# Required tasks
• a. In the Coq chat thread below, shorten the post that begins "Is there a deep reason why" while keeping its main facts.
• b. Based on the Coq chat thread below, what command does Théo Zimmermann give for doing only an injection and a rewrite?
• c. Extend the Coq chat thread about injection intro patterns below by writing the next few posts.

# Text to read
------------------------------------------------

Stream: Coq users

Topic: Injection intro patterns


view this post on Zulip Ralf Jung (Oct 15 2020 at 16:16):

Is there a deep reason why [= ...] as intro pattern does not work in destruct? I end up writing silly things like revert Hlookup'. intros [= <-]. because destruct Hlookup' as [= <-]. does not work...

view this post on Zulip Théo Zimmermann (Oct 15 2020 at 16:35):

Hum. What is it you are trying to do? Only an injection? Or a destruct + an injection?

view this post on Zulip Maxime Dénès (Oct 15 2020 at 16:36):

a destruct, an injection and a rewrite

view this post on Zulip Théo Zimmermann (Oct 15 2020 at 16:37):

If that's the case, then I would expect to see something like destruct Hlookup' as [ [= <- ] ]. (which should work)

view this post on Zulip Maxime Dénès (Oct 15 2020 at 16:37):

what do the first brackets mean?

view this post on Zulip Théo Zimmermann (Oct 15 2020 at 16:38):

They are for the destructing intro-pattern. But note that I'm talking without testing because I don't know the precise example.

view this post on Zulip Maxime Dénès (Oct 15 2020 at 16:39):

if the brackets are for destructuring, what is destruct for?

view this post on Zulip Théo Zimmermann (Oct 15 2020 at 16:39):

Well, you always end up repeating the tactic in the intro pattern when you use vanilla as clauses.

view this post on Zulip Maxime Dénès (Oct 15 2020 at 16:39):

said otherwise, what's the difference between destruct H as x y and destruct H as [x y]?

view this post on Zulip Théo Zimmermann (Oct 15 2020 at 16:40):

destruct H as x y is not supported AFAICT

view this post on Zulip Maxime Dénès (Oct 15 2020 at 16:40):

Théo Zimmermann said:

repeating the tactic in the intro pattern when you use vanilla as clauses.

Does that even make sense? How do you repeat inversion for example?

view this post on Zulip Théo Zimmermann (Oct 15 2020 at 16:41):

And if @Ralf Jung did not want to do a destruct, but just an injection + a rewrite, then the way to do it would be injection as [= <- ].

view this post on Zulip Théo Zimmermann (Oct 15 2020 at 16:41):

How do you repeat inversion for example?

view this post on Zulip Théo Zimmermann (Oct 15 2020 at 16:41):

WDYM?

view this post on Zulip Théo Zimmermann (Oct 15 2020 at 16:42):

Oh, I see!

------------------------------------------------

# Extracted entries
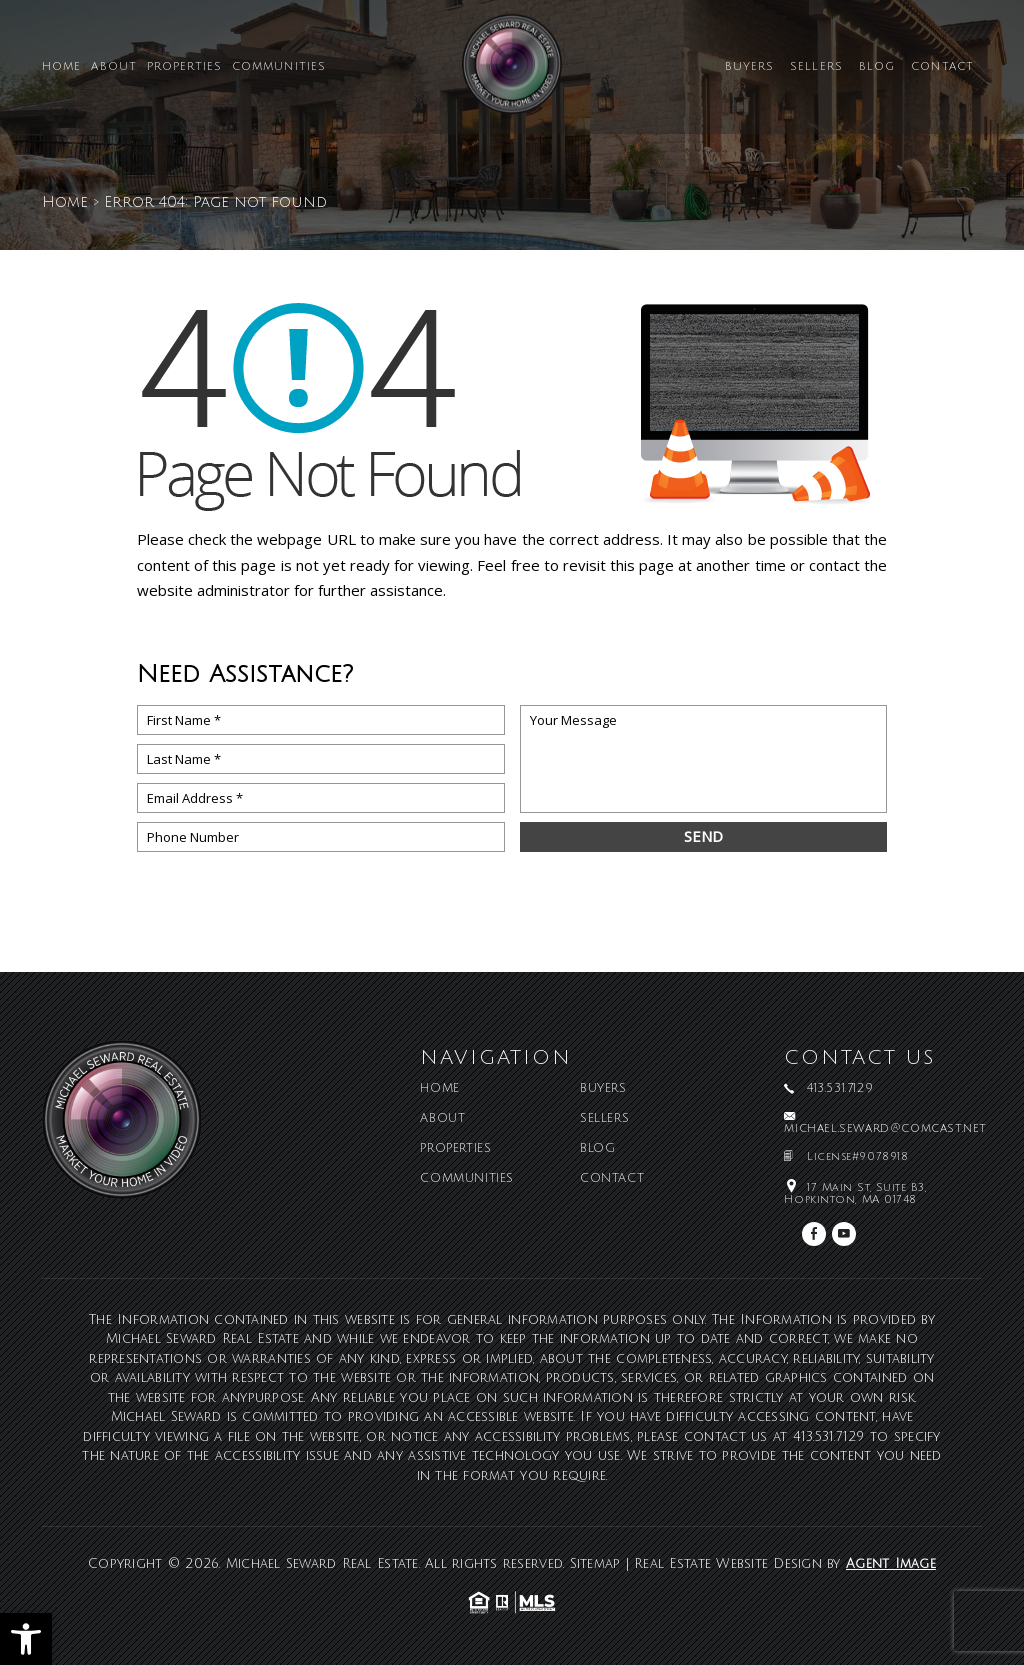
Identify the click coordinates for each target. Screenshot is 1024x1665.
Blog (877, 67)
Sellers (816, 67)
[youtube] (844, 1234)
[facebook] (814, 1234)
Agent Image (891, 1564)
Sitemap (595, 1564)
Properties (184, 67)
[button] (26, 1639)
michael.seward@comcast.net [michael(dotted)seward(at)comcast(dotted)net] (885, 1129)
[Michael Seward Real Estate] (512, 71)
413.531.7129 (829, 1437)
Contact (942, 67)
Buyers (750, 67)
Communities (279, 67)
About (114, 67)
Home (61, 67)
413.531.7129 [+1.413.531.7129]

------------------------------------------------

# Task answers
• a. Why doesn't the [= ...] intro pattern work with destruct? Because destruct Hlookup' as [= <-]. fails, the poster ends up writing revert Hlookup'. intros [= <-]. instead.

• b. injection as [= <- ].

• c.
view this post on Zulip Maxime Dénès (Oct 15 2020 at 16:42):

you say destruct H as [x y], injection H as [= x y], inversion H as ... ?

view this post on Zulip Théo Zimmermann (Oct 15 2020 at 16:42):

Well, let's say this is an exception because there is no inversion intro-pattern.

view this post on Zulip Maxime Dénès (Oct 15 2020 at 16:42):

lol

view this post on Zulip Maxime Dénès (Oct 15 2020 at 16:43):

I hadn't realized this design, thanks for the explanation anyway

view this post on Zulip Théo Zimmermann (Oct 15 2020 at 16:43):

Note that injection also used to be like inversion but Hugo changed it to be like destruct (but it still support the old way)

view this post on Zulip Ralf Jung (Oct 15 2020 at 16:58):

I don't think I understand the disucssion here... but by expectation is that destruct X as pat and revert X; intros pat are the same thing

view this post on Zulip Ralf Jung (Oct 15 2020 at 16:58):

and that mostly works except for = patterns

view this post on Zulip Ralf Jung (Oct 15 2020 at 16:58):

which seems rather odd

view this post on Zulip Ralf Jung (Oct 15 2020 at 16:58):

however, injection Hlookup' as [= <-] works :)

view this post on Zulip Maxime Dénès (Oct 15 2020 at 16:58):

IIUC, your expectation is "wrong" (or the design is)

view this post on Zulip Théo Zimmermann (Oct 15 2020 at 16:59):

Well, the design is what it is.

view this post on Zulip Maxime Dénès (Oct 15 2020 at 16:59):

destruct X as [pat] is revert X; intros pat

view this post on Zulip Ralf Jung (Oct 15 2020 at 16:59):

Maxime Dénès said:

destruct X as [pat] is revert X; intros pat

no that's not true

view this post on Zulip Théo Zimmermann (Oct 15 2020 at 16:59):

hum, no.

view this post on Zulip Maxime Dénès (Oct 15 2020 at 16:59):

ah?

view this post on Zulip Maxime Dénès (Oct 15 2020 at 16:59):

then I didn't understand

view this post on Zulip Théo Zimmermann (Oct 15 2020 at 16:59):

destruct X as [pat] is really revert X; intros [pat].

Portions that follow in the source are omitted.